Discussion
Breast cancer is the cancer with the highest incident rate in women according to the Global Cancer Statistics in 20201. Breast cancer often metastasizes to other organs, particularly the lungs, bones, liver, and brain, and, very rarely, the bile duct. Thus far, 16 cases of bile duct metastasis of breast cancer have been reported in detail. These case reports were obtained through a search of PubMed for articles published from 1946 to 2021, using the search terms “breast cancer” and “biliary metastasis”. In addition to these, Japanese case reports were obtained through a search of the Japana Centra Revuo Medicina Web for articles published from 1977 to 2021, using the Japanese equivalents of the search terms mentioned above2-13. The details of these case reports are presented in Table 1. The average age of the patients was 56 years (42–70 years). Most cases were examined for subjective symptoms, such as jaundice (11/16), abdominal pain (3/16), and pruritus (3/16), and only one case was asymptomatic. The mean time to metastasis to the bile duct was 7.4 years (2–21 years), and most of the cases further showed metastasis to other organs such as the gallbladder, liver, and bones. Many of the reported cases required multiple examinations for diagnosis. In reports before the 1990s, most cases were diagnosed by histology of resected specimens after surgery; however, recently, some cases were diagnosed by ERCP.

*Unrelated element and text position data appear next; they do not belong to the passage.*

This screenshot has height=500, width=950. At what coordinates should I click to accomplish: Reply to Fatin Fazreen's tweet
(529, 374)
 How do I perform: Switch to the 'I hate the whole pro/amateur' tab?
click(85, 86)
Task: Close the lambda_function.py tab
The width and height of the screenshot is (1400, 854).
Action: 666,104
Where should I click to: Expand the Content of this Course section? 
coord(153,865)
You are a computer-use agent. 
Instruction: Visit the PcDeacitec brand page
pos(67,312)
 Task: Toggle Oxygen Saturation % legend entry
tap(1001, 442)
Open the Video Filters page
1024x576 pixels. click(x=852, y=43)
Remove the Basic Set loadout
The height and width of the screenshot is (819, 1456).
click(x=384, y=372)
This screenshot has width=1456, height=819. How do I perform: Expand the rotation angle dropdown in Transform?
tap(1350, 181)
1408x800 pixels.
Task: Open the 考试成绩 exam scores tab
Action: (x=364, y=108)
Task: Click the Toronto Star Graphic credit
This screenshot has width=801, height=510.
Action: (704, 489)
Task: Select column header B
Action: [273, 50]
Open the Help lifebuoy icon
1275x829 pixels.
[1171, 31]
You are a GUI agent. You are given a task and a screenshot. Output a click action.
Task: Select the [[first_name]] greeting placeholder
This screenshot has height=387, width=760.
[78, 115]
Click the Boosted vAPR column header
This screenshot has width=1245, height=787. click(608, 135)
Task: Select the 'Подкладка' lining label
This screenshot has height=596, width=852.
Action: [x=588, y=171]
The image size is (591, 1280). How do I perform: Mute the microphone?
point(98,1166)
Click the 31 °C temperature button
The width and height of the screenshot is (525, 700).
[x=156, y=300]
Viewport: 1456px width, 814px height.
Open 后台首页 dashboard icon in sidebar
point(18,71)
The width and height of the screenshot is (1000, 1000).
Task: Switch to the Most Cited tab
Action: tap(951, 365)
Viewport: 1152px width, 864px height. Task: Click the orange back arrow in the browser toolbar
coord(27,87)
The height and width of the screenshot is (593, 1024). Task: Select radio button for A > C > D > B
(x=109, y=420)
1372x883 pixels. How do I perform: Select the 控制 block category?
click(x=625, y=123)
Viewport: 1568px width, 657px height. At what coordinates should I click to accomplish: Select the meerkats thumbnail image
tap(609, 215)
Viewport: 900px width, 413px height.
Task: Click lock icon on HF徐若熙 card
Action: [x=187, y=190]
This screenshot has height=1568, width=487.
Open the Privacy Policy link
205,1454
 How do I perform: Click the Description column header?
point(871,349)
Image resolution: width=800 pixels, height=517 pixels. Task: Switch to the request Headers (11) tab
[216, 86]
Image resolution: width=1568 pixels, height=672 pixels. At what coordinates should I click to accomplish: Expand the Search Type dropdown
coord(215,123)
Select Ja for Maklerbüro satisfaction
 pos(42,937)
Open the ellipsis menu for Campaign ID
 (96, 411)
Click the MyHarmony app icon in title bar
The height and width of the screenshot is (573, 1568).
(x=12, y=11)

Regarding treatment for objective jaundice by bile duct stenosis, only five cases were treated by endoscopic drainage (Table 2)2,3,5,6. On cholangiography, all the reported cases with available images showed severe diffuse stenosis confined to a relatively long segment of the bile duct. In four of these cases, tissue biopsy or brushing cytology at the stenotic area was performed, all of which led to a definitive diagnosis. Conversely, Coletta et al., reported a case of bile duct metastasis of breast cancer, in which endoscopic cytological examination of the stenotic area was negative; histologic examination of the resected specimen after surgery revealed tumor cells on the outer side of the bile duct, but not on the bile duct endothelium7. In such cases, it is difficult to make a definitive diagnosis based on endoscopic bile duct biopsy or brushing cytology alone; therefore, a comprehensive approach based on clinical history and findings on other imaging modalities are required. Our case is the first to describe the duration of stent patency, and in which stent stenosis due to tumor invasion was observed repeatedly within a short period. There was a previous case report of gastric metastasis of breast cancer, in which an SEMS was placed for pyloric stenosis, and obstruction due to tumor invasion was observed barely 3 months later14. This indicates that in the case of breast cancer metastasis, in-stent invasion may occur earlier. Furthermore it may be useful to place SEMS in the early stages after diagnosing biliary metastasis, as it is superior to plastic stent from the viewpoint of stent patency. Regarding complications, cholecystitis occurred in two of reported cases after endoscopic stenting; however, other serious adverse complications were not reported. Prognosis varied from case to case, depending on the degree of progress of breast cancer and metastases.
In summary, we encountered a rare case of bile duct breast cancer metastasis, in which obstructive jaundice was effectively managed by endoscopic drainage. Endoscopic bile duct stenting is less invasive than surgical operation, making it an effective treatment option.